* **Objective**: Reproduce everything in the listing from the line containing "The height and" down to the end of the listing, both included, and leave the pictures out.

* **Material to process**:
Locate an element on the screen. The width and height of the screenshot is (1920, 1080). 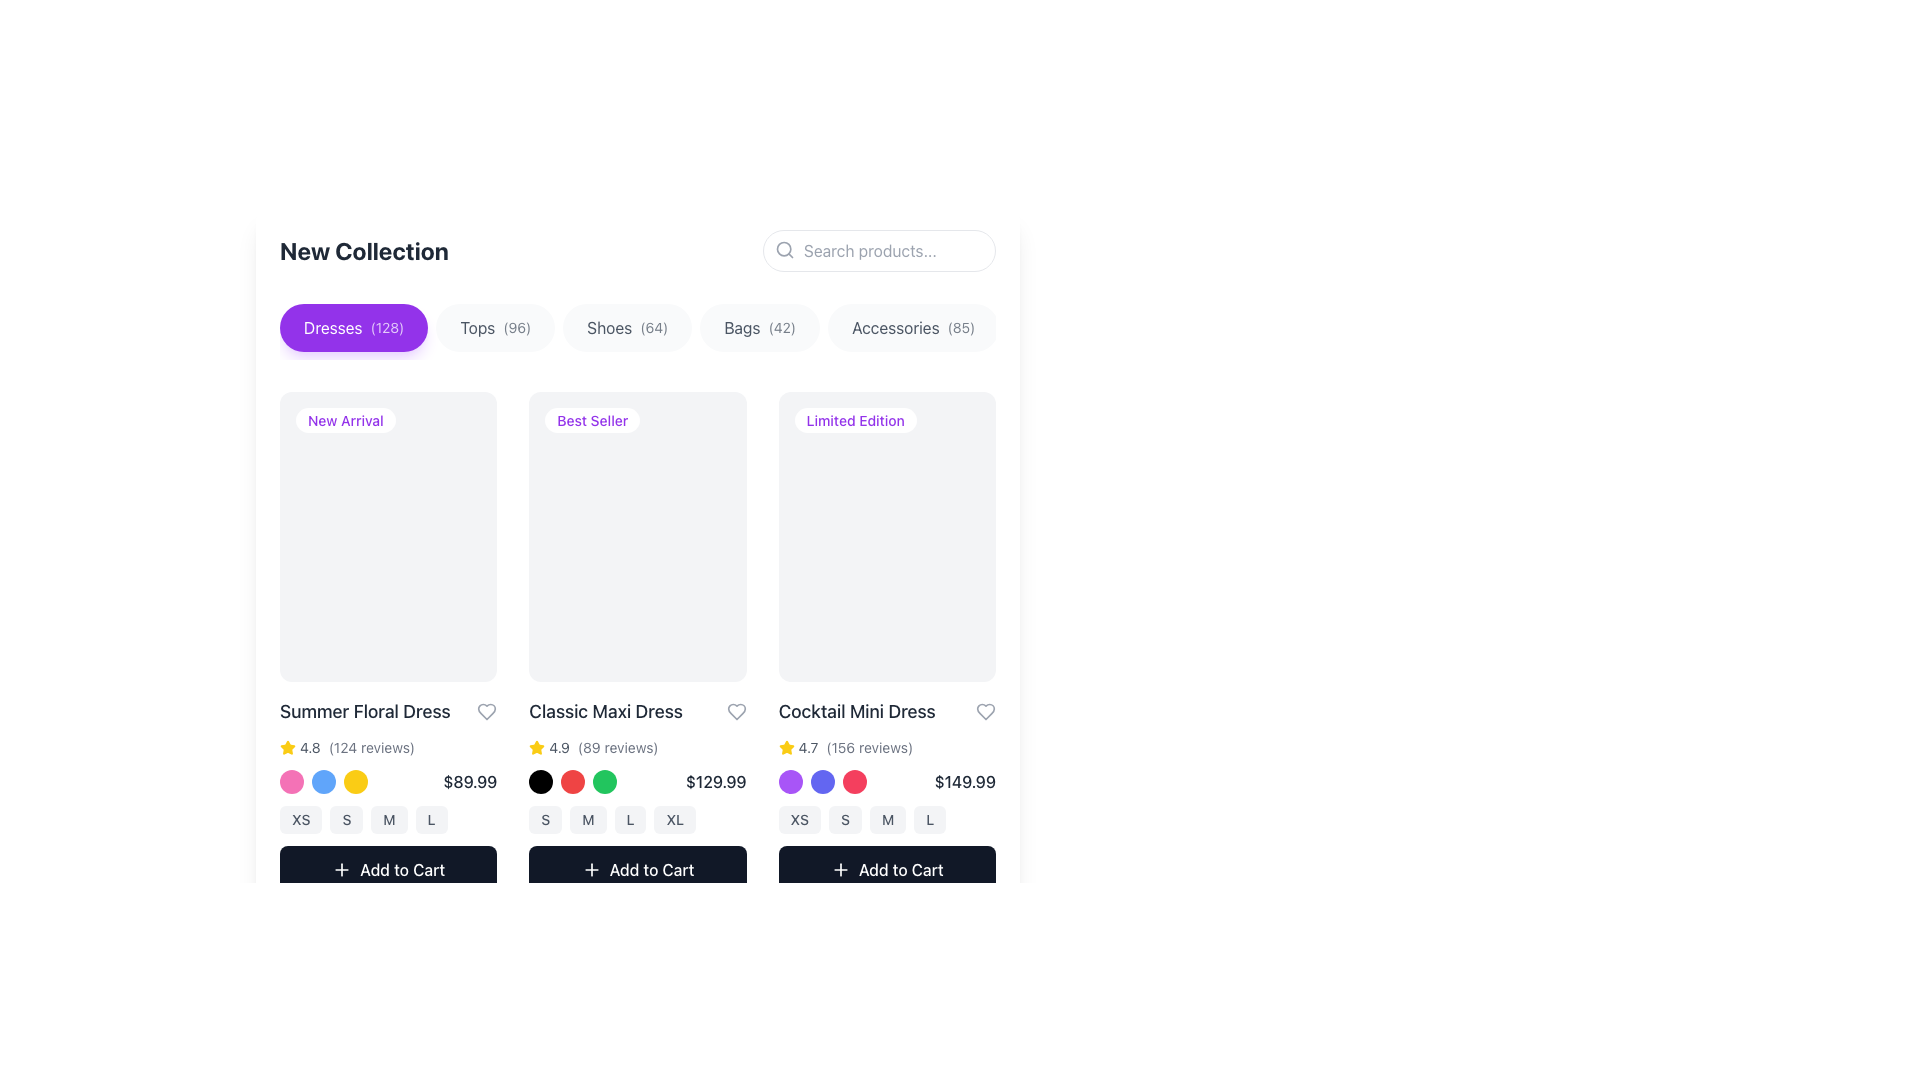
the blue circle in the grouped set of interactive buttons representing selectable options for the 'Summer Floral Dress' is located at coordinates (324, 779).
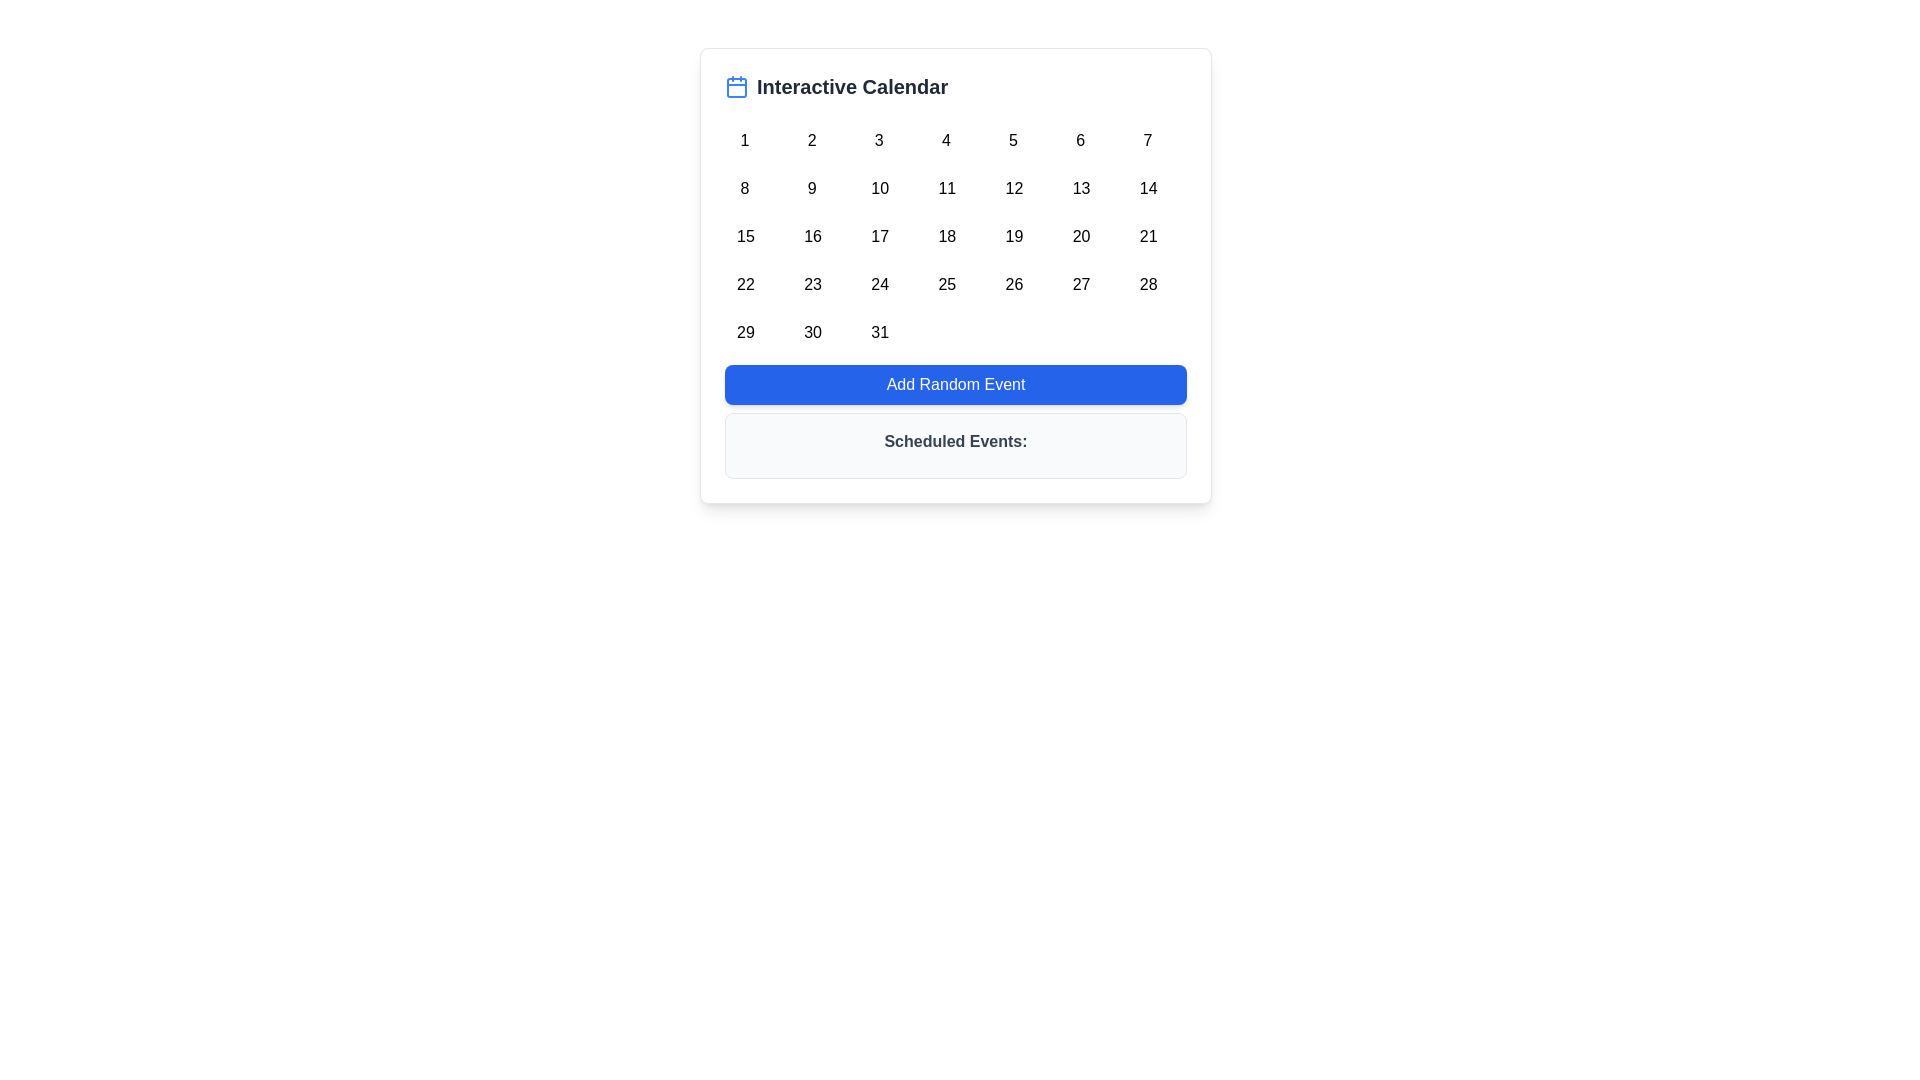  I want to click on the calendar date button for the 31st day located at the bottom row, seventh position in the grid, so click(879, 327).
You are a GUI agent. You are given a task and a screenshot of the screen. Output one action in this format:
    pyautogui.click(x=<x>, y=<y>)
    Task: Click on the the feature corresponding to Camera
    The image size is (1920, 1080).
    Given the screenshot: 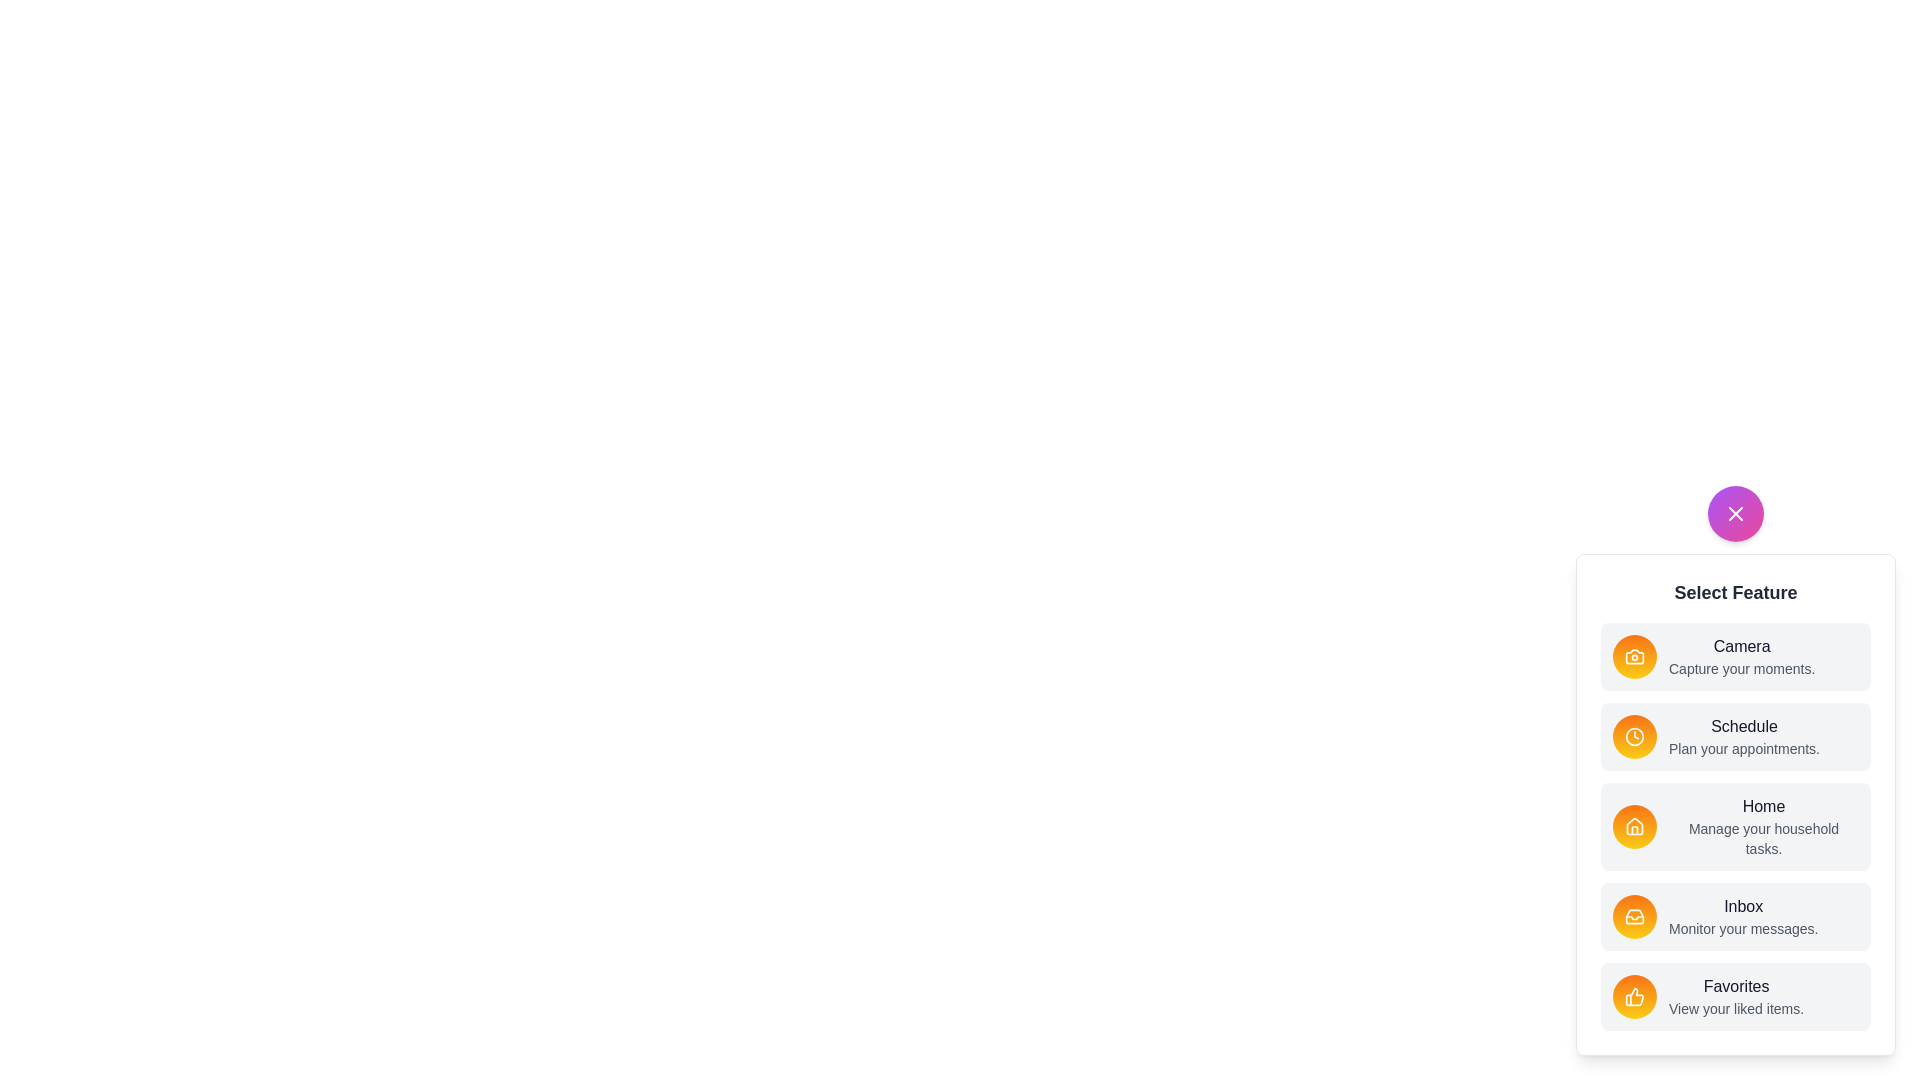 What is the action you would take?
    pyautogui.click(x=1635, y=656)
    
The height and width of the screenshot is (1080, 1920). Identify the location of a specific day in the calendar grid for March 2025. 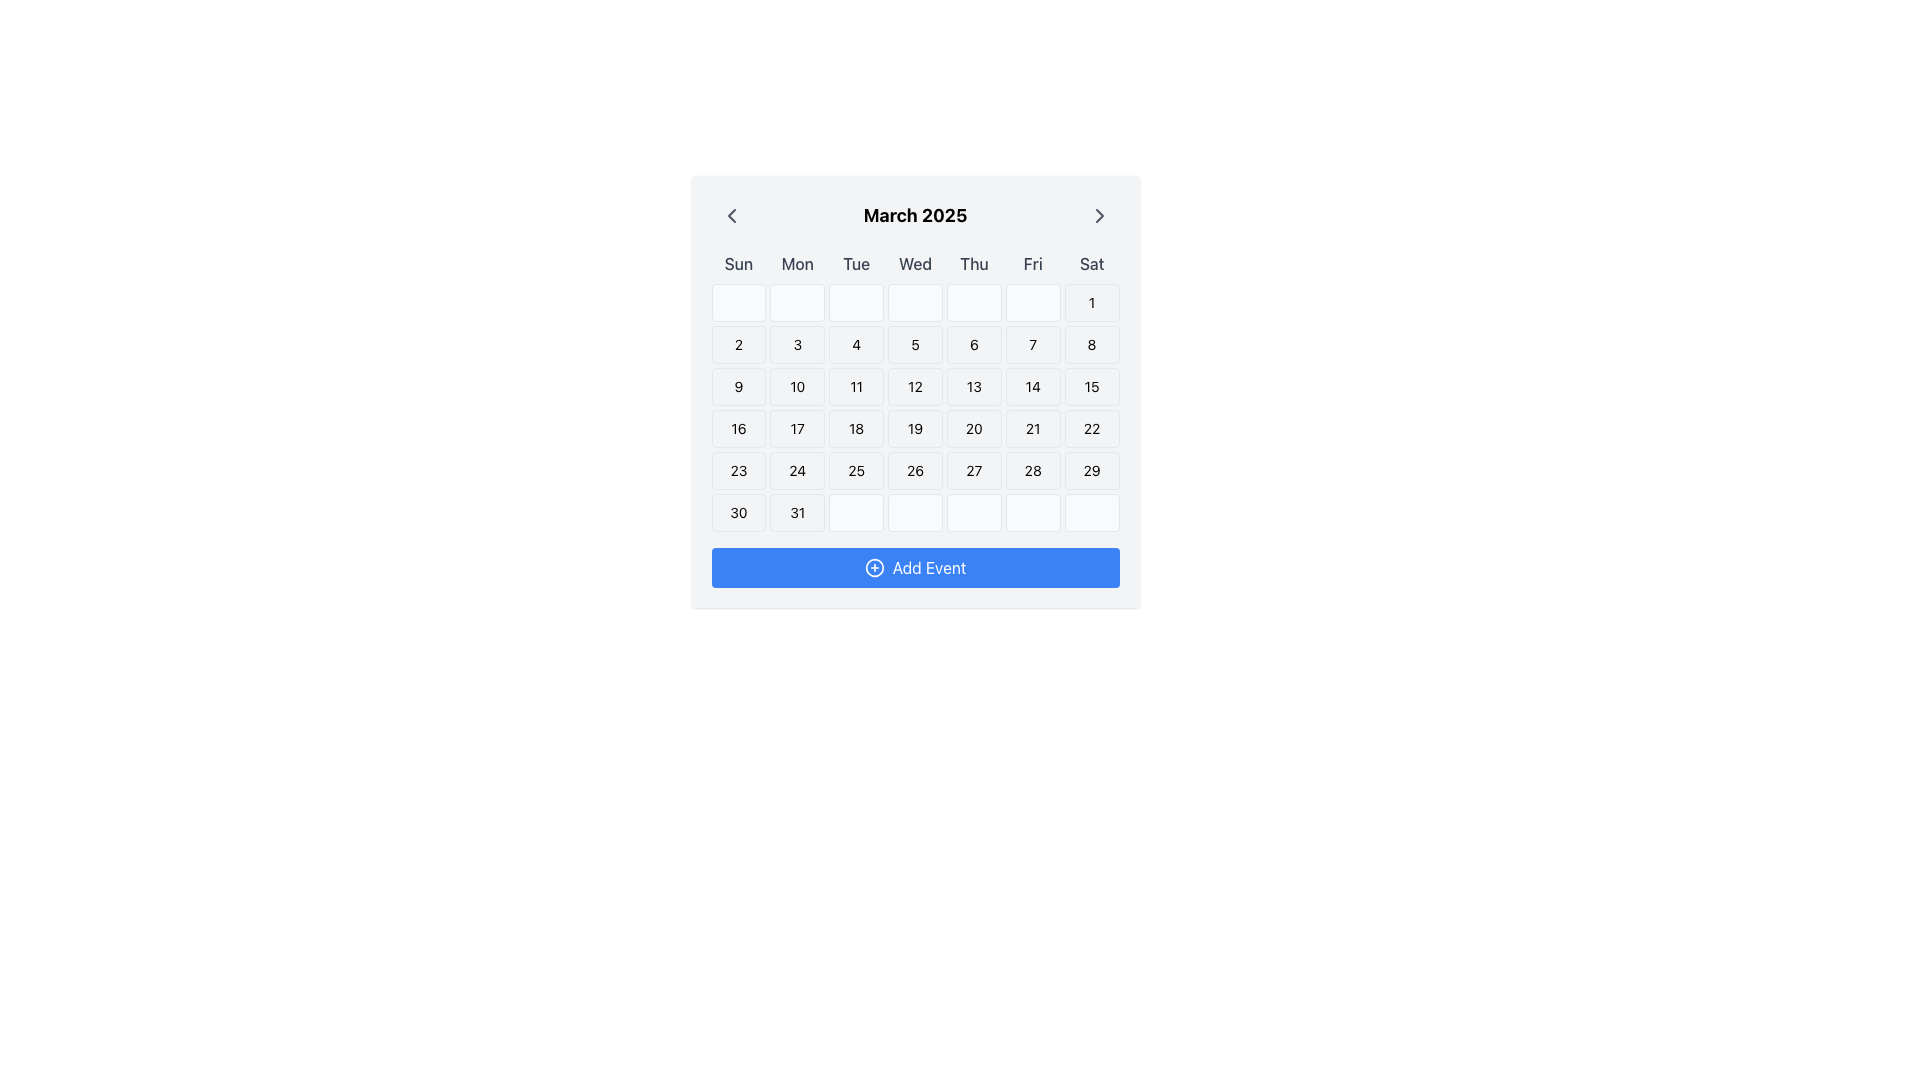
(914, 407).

* **Final answer**:
The height and width of the screenshot is (1080, 1920). Identify the location of a specific day in the calendar grid for March 2025. 
(914, 407).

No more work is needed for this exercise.